Indirect or reported speech
In Spanish and English, when we speak we can use our own words directly, employing direct speech. The exact words of the original speaker are reported in quotes.
Marina preguntó: "¿Dónde está el cine?" - Marina asked: "Where is the cinema?"
"No tengo tiempo" explicó Juan. - "I don't have any time" explained Juan.
When we want to report what someone else says or thinks, we use indirect speech (also known as reported speech). The original speaker's words are now reported without quotes in a subordinate clause (introduced by que). Indirect speech is more complicated than direct speech, because it requires certain changes in the elements of the sentence (tenses, time expressions, pronouns, etc.)
Marcos dice: "Necesito mi libro." (Direct speech)
Marcos dice que necesita su libro. (Indirect speech)
In Spanish you can use indirect speech when referring to present actions, and it's also possible to use indirect speech when talking about events and thoughts in the past and future.
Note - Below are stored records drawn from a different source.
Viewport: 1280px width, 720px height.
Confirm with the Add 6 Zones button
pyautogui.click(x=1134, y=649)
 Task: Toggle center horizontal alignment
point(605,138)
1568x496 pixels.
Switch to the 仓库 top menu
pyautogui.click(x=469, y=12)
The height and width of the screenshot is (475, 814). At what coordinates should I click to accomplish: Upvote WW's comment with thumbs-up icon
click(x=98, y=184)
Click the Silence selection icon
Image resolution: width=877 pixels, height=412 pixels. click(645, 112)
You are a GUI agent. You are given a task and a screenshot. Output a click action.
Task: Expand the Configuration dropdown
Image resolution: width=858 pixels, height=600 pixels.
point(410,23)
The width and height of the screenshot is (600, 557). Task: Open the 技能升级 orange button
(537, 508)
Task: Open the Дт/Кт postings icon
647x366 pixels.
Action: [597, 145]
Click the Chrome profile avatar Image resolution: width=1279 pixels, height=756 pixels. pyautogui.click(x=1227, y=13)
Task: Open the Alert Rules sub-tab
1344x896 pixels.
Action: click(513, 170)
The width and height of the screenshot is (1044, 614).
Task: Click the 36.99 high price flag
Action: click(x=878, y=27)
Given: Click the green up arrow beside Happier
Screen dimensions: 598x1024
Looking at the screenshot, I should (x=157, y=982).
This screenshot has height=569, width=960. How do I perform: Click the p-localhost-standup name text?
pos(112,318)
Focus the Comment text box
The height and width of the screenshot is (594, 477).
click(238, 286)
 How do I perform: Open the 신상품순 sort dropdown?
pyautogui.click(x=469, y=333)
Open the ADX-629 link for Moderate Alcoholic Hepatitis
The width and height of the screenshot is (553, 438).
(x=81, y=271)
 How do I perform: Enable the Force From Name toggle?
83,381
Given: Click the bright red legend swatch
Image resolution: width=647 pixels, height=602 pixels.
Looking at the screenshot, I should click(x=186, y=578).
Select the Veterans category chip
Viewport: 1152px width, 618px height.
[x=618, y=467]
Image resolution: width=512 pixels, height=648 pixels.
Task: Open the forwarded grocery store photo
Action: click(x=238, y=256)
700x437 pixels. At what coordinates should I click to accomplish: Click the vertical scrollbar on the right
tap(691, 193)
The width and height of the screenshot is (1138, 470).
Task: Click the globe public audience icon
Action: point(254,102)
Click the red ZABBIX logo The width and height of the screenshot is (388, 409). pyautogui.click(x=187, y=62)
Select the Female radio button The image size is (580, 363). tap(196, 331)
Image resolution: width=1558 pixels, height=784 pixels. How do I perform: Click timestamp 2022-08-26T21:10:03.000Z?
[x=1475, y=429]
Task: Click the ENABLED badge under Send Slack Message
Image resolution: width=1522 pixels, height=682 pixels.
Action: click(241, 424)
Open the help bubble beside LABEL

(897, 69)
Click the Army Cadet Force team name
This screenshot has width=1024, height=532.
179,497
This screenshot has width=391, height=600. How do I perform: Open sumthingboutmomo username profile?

Note that these rules are more strictly respected in written and formal Spanish, and more flexibly used in spoken and informal speech.
Laura dijo: "Iré contigo." (Laura said: "I will go with you.")
Laura dijo que iría contigo. (Laura said she'd go with you.)
Laura dijo: "Yo no lo he roto." (Laura said: "I haven't broken it.)
Laura dijo que ella no lo había roto. (Laura said that she hadn't broken it.)